### Problema 1:
De acordo com o trecho, pelo que é famosa a praia de Ribeira da Prata?

### Segmento do documento:
>>>>>

De lá seguimos para a praia de Ribeira da Prata, famosa pela areia negra. O acesso faz-se por um curto caminho pedestre, entre coqueiros, que desemboca numa paisagem que mistura a areia negra cintilante, o verde da vegetação com o azul do mar. Neidy, com os seus vinte e poucos anos de idade, vivia ali uma experiência que parecia óbvia, mas era inédita: conhecer pela primeira vez cantos da sua própria ilha. As fotografias foram inevitáveis, mas o que ficou gravado foi sobretudo a sensação de tranquilidade libertadora. A praia pede silêncio, pede tempo e até convida ao acampamento. Fica a sugestão.

<<<<<

Registos de uma fonte de dados
>>>>>

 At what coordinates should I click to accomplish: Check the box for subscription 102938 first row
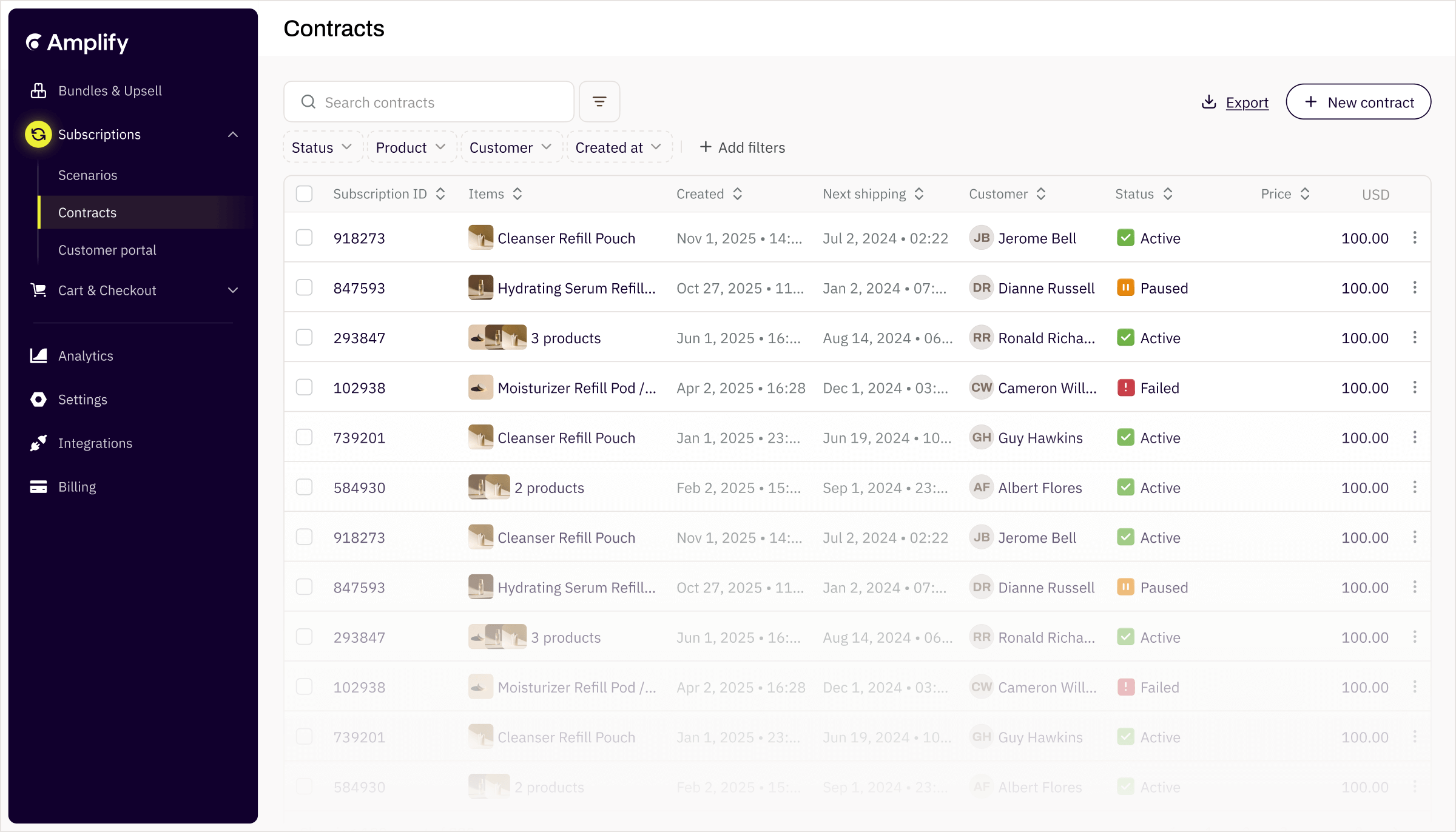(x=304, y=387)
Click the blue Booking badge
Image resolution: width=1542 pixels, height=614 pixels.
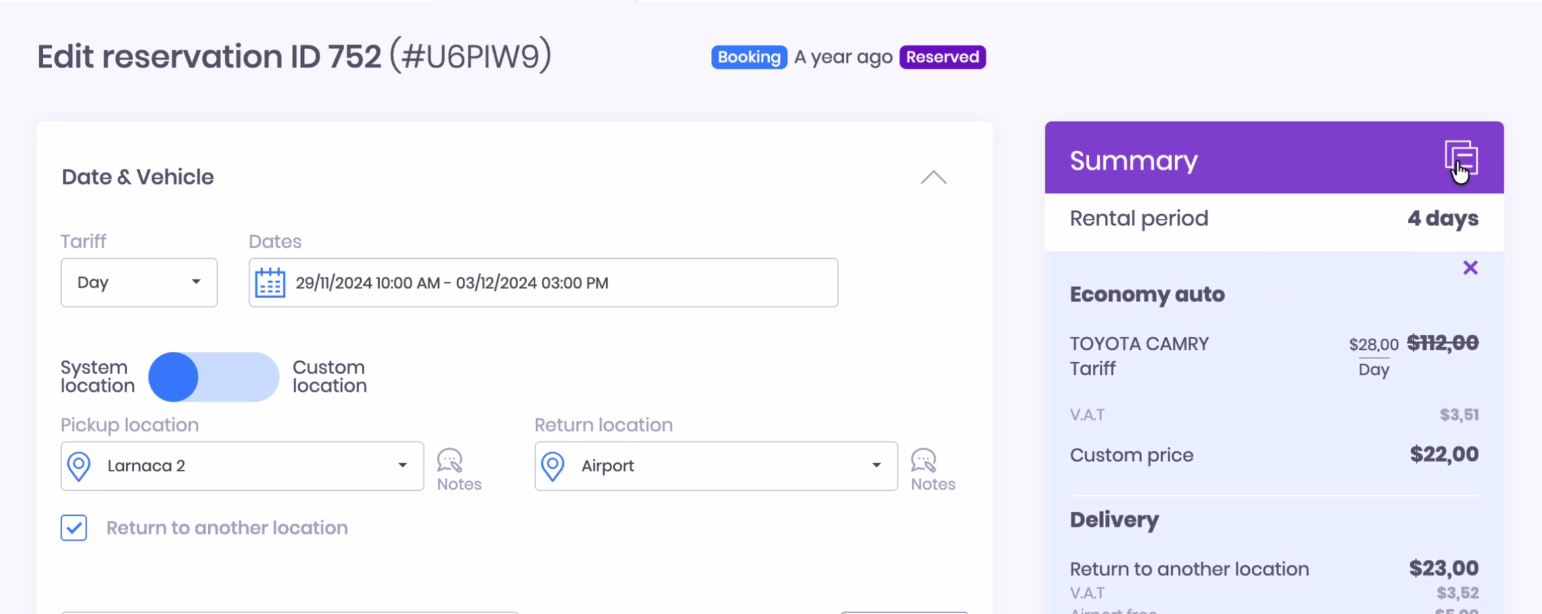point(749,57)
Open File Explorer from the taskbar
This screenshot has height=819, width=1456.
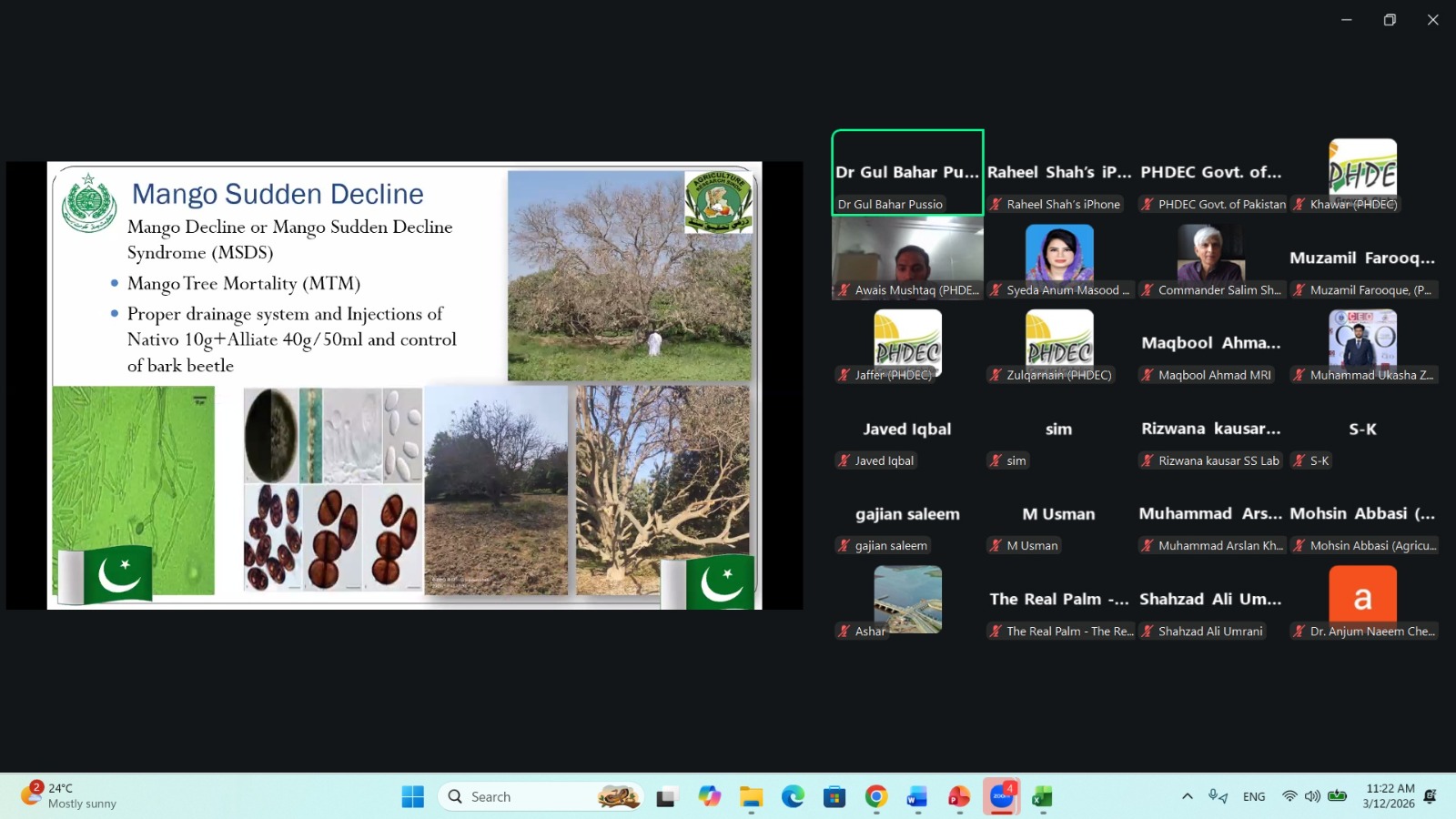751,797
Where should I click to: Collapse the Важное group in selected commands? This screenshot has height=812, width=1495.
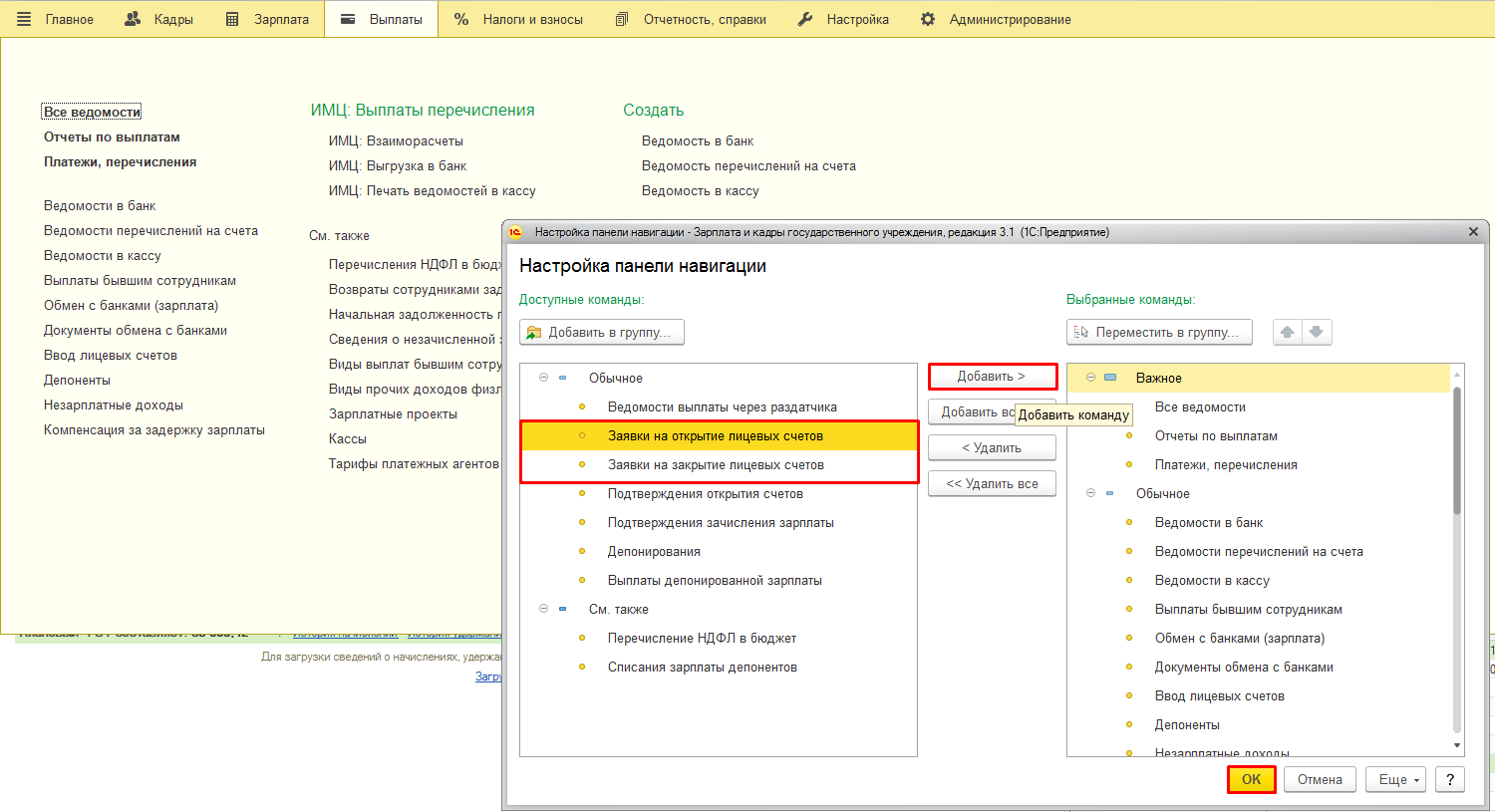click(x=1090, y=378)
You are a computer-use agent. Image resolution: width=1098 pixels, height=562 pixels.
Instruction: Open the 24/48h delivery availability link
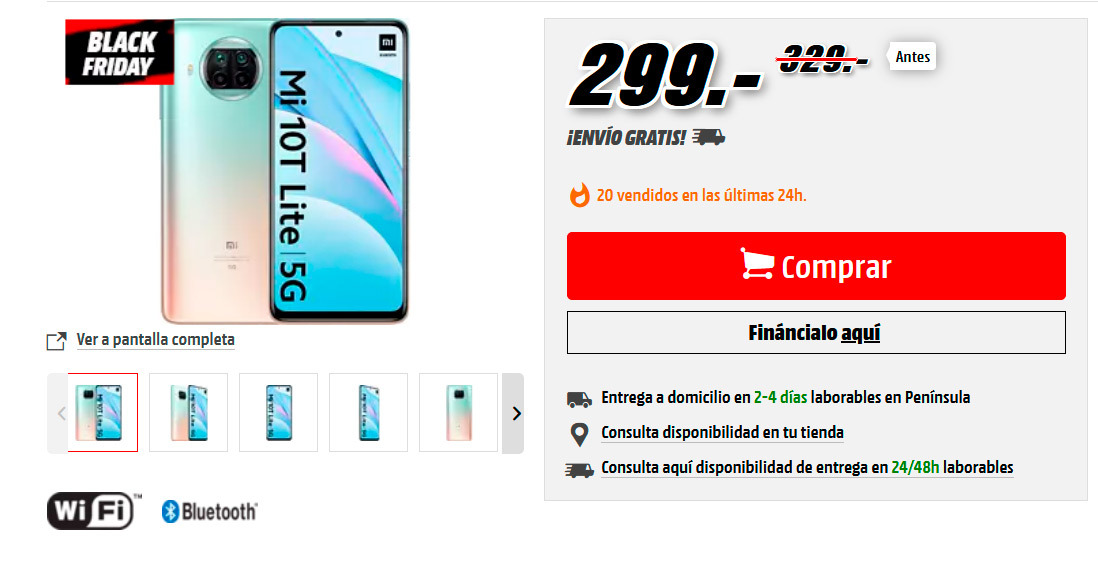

<<<<<

### Problema 2:
Reproduza sem alterações a parte da listagem que começa na linha que contém "Open File Explorer from the taskbar" e termina no fim da listagem, incluindo ambas as extremidades. Omita as imagens na resposta.

### Resposta 1:
Pela areia negra.

### Resposta 2:
Open File Explorer from the taskbar
This screenshot has height=819, width=1456.
751,797
Where should I click to: Collapse the Важное group in selected commands? This screenshot has height=812, width=1495.
click(x=1090, y=378)
You are a computer-use agent. Image resolution: width=1098 pixels, height=562 pixels.
Instruction: Open the 24/48h delivery availability link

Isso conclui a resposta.